- _TO DO_:
Below this line is a set of entries; quote exactly the lines from the line that contains "Task: Toggle fit to window width scrolling" to the line that contains "Click the Hide", both lines included.
***** SOURCE MATERIAL
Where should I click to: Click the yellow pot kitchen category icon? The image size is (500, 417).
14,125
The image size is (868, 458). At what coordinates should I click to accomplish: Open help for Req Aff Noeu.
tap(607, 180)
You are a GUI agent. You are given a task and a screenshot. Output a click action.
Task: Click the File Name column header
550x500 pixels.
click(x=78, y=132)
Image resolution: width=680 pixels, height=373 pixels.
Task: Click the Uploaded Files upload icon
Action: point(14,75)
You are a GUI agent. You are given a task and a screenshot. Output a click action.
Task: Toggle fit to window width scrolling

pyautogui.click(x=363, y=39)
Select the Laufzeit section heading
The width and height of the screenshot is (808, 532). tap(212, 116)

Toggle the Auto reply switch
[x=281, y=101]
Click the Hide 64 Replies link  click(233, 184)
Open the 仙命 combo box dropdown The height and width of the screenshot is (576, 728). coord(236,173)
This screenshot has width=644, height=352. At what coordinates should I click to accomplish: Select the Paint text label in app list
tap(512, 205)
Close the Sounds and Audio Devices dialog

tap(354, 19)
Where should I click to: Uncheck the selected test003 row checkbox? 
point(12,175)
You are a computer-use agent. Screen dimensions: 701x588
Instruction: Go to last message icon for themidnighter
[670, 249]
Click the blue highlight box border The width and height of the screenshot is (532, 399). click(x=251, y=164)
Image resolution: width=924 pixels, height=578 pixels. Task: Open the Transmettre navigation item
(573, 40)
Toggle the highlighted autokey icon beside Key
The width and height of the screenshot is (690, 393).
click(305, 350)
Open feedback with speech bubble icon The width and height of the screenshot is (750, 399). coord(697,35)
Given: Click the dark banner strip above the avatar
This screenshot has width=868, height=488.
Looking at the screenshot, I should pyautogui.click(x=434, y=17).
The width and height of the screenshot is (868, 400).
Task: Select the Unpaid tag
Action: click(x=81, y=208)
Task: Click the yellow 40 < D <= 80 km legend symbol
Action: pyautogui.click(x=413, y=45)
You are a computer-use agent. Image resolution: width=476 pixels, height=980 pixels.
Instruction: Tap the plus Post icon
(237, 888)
**********
- _WRITTEN REPLY_:
Task: Toggle fit to window width scrolling

pyautogui.click(x=363, y=39)
Select the Laufzeit section heading
The width and height of the screenshot is (808, 532). tap(212, 116)

Toggle the Auto reply switch
[x=281, y=101]
Click the Hide 64 Replies link  click(233, 184)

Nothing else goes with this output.